GSI Commerce Inc. reported it expects net revenue for fiscal 2007 to increase approximately 23% to a range of $748 million to $750 million from $609.6 million last year. Merchandise sales are expected to be approximately $1.682 billion to $1.687 billion, an increase of approximately 42% from $1.188 billion in fiscal 2006. 


Income from operations is expected to be approximately $5.3 million to $6.3 million, a decrease of approximately 34% to 45% from $9.6 million in fiscal 2006, and below the company's most recent guidance range of $8.0 million to $11.0 million. The results are below the company's most recent guidance primarily due to a higher than forecast amortization of intangibles related to the acquisition of Accretive Commerce resulting from the preliminary allocation of the purchase price between goodwill and intangibles.

Adjusted EBITDA is expected to be approximately $53.0 million to $54.0 million, an increase of approximately 38% to 40% from $38.5 million in fiscal 2006, and essentially in-line with the company's most recent guidance range of $54 million to $57 million.

“We are pleased with the strong growth we delivered in fiscal 2007 across our key revenue and profitability metrics,” said Michael Rubin, chairman and CEO of GSI. “The year's many highlights included significant activity surrounding new business wins in the U.S. and Europe as well as the renewal of existing agreements, the expansion of our fulfillment center network, the acquisitions of Accretive Commerce and Zendor and meaningful growth of our marketing services division.”
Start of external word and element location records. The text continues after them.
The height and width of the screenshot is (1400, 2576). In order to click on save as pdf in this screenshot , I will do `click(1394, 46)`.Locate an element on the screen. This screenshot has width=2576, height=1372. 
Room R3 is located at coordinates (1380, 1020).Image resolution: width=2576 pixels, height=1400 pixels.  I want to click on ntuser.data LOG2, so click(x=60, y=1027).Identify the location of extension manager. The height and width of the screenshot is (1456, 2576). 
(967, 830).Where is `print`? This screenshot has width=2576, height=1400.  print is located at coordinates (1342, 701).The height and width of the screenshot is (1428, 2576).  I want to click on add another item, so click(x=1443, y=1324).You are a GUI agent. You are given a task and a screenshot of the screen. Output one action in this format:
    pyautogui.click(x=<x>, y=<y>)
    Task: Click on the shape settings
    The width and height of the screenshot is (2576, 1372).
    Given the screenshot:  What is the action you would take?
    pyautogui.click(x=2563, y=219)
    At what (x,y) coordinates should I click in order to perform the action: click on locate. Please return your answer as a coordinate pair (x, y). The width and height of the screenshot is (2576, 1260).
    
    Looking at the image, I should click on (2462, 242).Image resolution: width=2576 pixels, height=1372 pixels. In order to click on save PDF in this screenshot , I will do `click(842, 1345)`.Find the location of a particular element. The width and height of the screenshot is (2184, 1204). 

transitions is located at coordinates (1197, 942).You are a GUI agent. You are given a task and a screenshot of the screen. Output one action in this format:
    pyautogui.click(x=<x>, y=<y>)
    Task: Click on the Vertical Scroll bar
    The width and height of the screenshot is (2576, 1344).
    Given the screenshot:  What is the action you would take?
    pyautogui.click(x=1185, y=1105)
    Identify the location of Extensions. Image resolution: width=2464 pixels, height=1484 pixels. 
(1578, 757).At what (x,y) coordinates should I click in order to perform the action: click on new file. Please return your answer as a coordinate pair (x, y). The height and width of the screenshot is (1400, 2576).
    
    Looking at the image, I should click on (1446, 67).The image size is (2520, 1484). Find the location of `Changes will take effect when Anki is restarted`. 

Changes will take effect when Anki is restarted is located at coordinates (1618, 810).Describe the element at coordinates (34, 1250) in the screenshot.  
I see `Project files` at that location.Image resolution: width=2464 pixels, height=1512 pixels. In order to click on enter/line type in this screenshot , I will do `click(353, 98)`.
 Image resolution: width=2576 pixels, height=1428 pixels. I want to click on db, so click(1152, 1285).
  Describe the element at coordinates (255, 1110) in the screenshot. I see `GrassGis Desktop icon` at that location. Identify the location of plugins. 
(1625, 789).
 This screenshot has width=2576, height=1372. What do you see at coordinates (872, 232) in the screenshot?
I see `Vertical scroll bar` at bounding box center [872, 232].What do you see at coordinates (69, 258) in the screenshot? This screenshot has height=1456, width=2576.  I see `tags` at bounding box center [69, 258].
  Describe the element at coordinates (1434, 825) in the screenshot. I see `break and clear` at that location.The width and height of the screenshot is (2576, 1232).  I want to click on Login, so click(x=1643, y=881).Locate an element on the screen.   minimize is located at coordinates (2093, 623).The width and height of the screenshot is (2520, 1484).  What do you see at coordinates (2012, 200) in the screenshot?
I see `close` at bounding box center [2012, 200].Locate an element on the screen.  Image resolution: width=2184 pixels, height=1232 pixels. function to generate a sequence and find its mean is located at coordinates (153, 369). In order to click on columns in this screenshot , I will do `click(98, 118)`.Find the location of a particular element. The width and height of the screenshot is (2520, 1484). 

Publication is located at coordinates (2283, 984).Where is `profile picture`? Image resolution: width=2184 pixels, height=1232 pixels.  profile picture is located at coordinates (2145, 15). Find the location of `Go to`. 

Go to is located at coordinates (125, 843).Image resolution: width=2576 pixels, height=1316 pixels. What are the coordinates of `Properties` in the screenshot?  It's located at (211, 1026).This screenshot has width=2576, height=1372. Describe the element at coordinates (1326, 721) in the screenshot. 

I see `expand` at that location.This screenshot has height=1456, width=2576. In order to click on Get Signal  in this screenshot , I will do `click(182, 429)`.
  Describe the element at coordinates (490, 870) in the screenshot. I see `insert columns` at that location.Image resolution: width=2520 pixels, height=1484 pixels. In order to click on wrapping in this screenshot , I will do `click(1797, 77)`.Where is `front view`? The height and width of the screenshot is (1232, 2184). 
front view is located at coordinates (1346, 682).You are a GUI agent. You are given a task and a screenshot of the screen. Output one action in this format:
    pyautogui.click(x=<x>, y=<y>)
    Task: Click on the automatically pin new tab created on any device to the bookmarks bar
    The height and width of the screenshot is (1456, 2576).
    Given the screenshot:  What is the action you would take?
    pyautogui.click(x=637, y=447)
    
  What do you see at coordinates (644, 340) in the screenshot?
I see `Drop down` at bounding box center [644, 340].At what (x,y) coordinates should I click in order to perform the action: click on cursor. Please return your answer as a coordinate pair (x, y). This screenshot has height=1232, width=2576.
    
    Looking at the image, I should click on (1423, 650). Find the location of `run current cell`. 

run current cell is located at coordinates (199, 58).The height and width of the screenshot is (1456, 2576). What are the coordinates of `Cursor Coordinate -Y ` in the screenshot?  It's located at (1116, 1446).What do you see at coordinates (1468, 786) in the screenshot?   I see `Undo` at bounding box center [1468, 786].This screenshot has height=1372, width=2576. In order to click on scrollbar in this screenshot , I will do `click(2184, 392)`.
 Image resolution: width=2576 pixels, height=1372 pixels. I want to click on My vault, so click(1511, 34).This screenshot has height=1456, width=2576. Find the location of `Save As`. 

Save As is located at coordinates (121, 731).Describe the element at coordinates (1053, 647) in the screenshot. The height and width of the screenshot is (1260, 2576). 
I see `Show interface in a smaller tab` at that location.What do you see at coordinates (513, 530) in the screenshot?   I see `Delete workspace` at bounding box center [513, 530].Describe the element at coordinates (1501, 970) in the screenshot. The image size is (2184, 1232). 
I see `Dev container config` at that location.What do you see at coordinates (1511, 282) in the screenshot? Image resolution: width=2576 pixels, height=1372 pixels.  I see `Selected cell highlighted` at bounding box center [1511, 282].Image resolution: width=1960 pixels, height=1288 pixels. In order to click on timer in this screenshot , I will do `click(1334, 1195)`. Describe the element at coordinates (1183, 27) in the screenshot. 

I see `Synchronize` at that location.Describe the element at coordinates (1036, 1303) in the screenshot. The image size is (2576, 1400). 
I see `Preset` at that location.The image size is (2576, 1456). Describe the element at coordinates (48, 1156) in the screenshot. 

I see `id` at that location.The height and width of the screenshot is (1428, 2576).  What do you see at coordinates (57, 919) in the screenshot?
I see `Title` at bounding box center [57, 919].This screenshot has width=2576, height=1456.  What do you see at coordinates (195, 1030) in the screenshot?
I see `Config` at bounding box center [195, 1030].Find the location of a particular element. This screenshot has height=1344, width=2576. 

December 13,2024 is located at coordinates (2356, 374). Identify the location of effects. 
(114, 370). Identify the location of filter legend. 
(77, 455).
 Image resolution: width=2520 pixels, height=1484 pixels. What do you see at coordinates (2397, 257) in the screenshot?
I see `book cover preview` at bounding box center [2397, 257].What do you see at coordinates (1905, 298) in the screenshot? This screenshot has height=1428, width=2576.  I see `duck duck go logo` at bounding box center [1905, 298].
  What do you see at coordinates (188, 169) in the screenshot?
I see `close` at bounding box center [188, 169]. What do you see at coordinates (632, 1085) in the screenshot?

The company has not completed its fiscal 2007 year-end tax provision and is therefore not in a position to estimate net income or non-GAAP net income at this time. However, included in net income will be a $5.1 million loss from the sale of marketable securities. The company's investment policy is to conservatively invest excess cash in highly rated liquid securities. Due to the recent disruption in the credit markets, beginning in the third quarter, liquidity became unavailable on several securities in the company's third- party-managed, marketable securities portfolio. The company liquidated its entire portfolio of marketable securities during the third and fourth quarters and incurred the $5.1 million loss, representing approximately 2 percent of the value of its marketable securities portfolio at the time the company began the liquidation. The company's fiscal 2007 year-end cash and cash equivalent position of approximately $231 million was entirely liquid. In addition, the company is involved in discussions related to settlement of a legal matter. If this matter is settled, or if resolution becomes probable, and the amount payable can be reasonably estimated prior to the filing of the company's Form 10-K, the company would record a charge to earnings for fiscal year 2007.


Fiscal Year 2008 Guidance


At this time, the company is providing preliminary guidance for fiscal year 2008 for net revenue, income from operations and adjusted EBITDA. The company's guidance assumes the acquisition of e-Dialog closes during the first quarter of fiscal 2008.


— Net revenue is expected to be approximately $1.0 billion, or an
increase of approximately 33 percent to 34 percent from approximately
$748 million to $750 million for fiscal year 2007.
— Income from operations is expected to be approximately $3 million to $6
million, or range from an increase of 13 percent to a decrease of 52
percent. The expected results are impacted by acquisition integration
expenses and amortization of acquisition-related intangibles. The
company anticipates modestly lower acquisition integration expenses
related to Accretive Commerce in fiscal 2008 than previously indicated.
At this time, the company has not completed estimates for the following
primarily non-cash items related to the e-Dialog acquisition: the
amount of amortization from acquisition related intangibles (non cash),
the amount of acquisition-related integration expenses (cash), the
amount of stock-based compensation related to e-Dialog employees (non
cash), and the amount of incremental depreciation that may result from
the step-up of the value of fixed assets (non cash). Because these
items have not been estimated at this time, they have been excluded
from income from operations. As a result, the company's guidance for
income from operations could decrease materially.
— Adjusted EBITDA is expected to be approximately $80 million to
$83 million, or an increase of approximately 48 percent to 57 percent
from approximately $53.0 million to $54.0 million in fiscal year 2007.
While the company does not intend to separately report the results of
e-Dialog going forward, the company is noting that included in
estimated fiscal year 2008 adjusted EBITDA is approximately $8 million
of contribution from e-Dialog (stub year).


“We expect to further accelerate growth in net revenue and adjusted EBITDA in fiscal year 2008, as we anticipate the company's organic trends to remain strong and the acquisitions of Accretive Commerce, Zendor and e-Dialog to make solid contributions,” said Rubin. “Our core business of providing e-commerce services to the U.S. enterprise market is performing well and our growth strategies of international and marketing services are showing positive trends.”